A contrary view can be found in the recent decision in In re The First Union Corp. Sec. Litig., 2006 WL 163616 (W.D.N.C. Jan. 20, 2006). The court noted that the Supreme Court had "expressly declined to consider whether loss causation must be pled with particularity." Based on pre-Dura circuit court decisions finding that F.R.C.P. 9(b)'s particularity standard is applicable to loss causation and the fact that "the Fourth Circuit has held that every element of a common law fraud action must be plead with particularity," the court decided that the plaintiffs needed to satisfy the heightened pleading standard.
The Association of U.S. West Retirees is continuing its campaign against the attorneys' fees being paid out in various settlements related to Qwest's securities litigation (U.S. West and Qwest merged in 2000).
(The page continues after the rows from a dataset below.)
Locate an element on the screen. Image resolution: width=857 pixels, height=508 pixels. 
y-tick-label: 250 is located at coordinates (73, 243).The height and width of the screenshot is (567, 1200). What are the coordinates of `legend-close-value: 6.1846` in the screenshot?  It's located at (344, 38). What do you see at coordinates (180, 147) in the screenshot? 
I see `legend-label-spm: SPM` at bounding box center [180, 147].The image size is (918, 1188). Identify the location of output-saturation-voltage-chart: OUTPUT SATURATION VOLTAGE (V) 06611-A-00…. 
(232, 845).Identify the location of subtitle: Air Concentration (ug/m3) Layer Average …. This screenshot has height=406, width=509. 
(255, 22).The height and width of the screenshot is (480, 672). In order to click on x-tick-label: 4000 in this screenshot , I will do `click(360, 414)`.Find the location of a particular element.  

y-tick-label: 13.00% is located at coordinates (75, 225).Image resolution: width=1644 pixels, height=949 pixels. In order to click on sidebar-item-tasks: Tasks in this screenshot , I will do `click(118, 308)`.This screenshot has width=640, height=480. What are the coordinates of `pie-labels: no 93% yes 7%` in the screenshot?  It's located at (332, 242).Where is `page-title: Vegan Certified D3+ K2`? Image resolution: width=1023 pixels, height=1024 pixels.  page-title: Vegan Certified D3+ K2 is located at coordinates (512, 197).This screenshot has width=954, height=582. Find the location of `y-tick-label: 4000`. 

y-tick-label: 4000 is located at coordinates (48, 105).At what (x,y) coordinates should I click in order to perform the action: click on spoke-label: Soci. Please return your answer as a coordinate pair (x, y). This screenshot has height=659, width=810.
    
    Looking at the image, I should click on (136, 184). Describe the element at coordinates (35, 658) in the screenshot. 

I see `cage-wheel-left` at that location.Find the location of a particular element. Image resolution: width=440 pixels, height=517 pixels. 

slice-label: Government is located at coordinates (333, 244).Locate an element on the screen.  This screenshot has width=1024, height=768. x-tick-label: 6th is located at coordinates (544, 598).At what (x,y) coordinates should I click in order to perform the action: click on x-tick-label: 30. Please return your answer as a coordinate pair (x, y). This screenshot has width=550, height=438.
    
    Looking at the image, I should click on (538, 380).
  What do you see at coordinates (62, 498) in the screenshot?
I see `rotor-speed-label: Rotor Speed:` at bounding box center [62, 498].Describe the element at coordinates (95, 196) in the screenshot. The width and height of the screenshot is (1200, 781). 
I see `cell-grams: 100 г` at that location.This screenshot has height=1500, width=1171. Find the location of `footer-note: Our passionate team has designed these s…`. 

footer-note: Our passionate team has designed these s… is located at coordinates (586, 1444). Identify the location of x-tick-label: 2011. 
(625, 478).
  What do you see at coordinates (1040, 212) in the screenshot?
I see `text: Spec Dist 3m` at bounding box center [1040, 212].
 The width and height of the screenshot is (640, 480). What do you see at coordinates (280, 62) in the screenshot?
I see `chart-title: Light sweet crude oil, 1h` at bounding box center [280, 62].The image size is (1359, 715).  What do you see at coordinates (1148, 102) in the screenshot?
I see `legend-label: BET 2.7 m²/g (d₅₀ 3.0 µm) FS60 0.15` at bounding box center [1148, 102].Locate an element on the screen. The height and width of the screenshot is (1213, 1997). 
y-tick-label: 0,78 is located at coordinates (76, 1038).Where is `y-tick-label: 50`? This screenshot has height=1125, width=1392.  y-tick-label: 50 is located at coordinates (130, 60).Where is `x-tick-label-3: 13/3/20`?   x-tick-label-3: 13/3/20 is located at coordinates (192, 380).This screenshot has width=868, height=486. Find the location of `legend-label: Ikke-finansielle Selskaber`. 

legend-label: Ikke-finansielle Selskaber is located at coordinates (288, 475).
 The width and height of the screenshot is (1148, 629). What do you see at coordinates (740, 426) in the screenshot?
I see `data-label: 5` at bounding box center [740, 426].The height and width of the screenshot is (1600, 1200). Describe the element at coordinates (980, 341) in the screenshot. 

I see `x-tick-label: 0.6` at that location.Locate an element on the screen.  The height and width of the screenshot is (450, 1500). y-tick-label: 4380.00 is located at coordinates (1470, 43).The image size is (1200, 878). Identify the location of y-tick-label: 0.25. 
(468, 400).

Although the organization failed to reduce the attorneys' fees in the shareholder litigation over the U.S. West/Qwest merger, it is back again, with some new colorful analogies, to challenge the attorneys' fees request in Qwest's recent $400 million securities class action settlement. The Rocky Mountain News has an article.
Quote of note: "'It is all too obvious that lead counsel are the mere jackals to the government's lions, feasting after both the United States Securities Exchange Commission and the United States Justice Department made the kill,' [counsel for the Association of U.S. West Retirees] wrote. But 'unlike the jackal, they seek the lion's share' of the settlement."
Following up on his Wall Street Journal editorial from a few weeks ago, Professor Moin Yahya (University of Alberta) is debating Professor Larry Ribstein (University of Illinois) on whether short selling plaintiffs are engaged in illegal conduct. PointofLaw.com has all the action.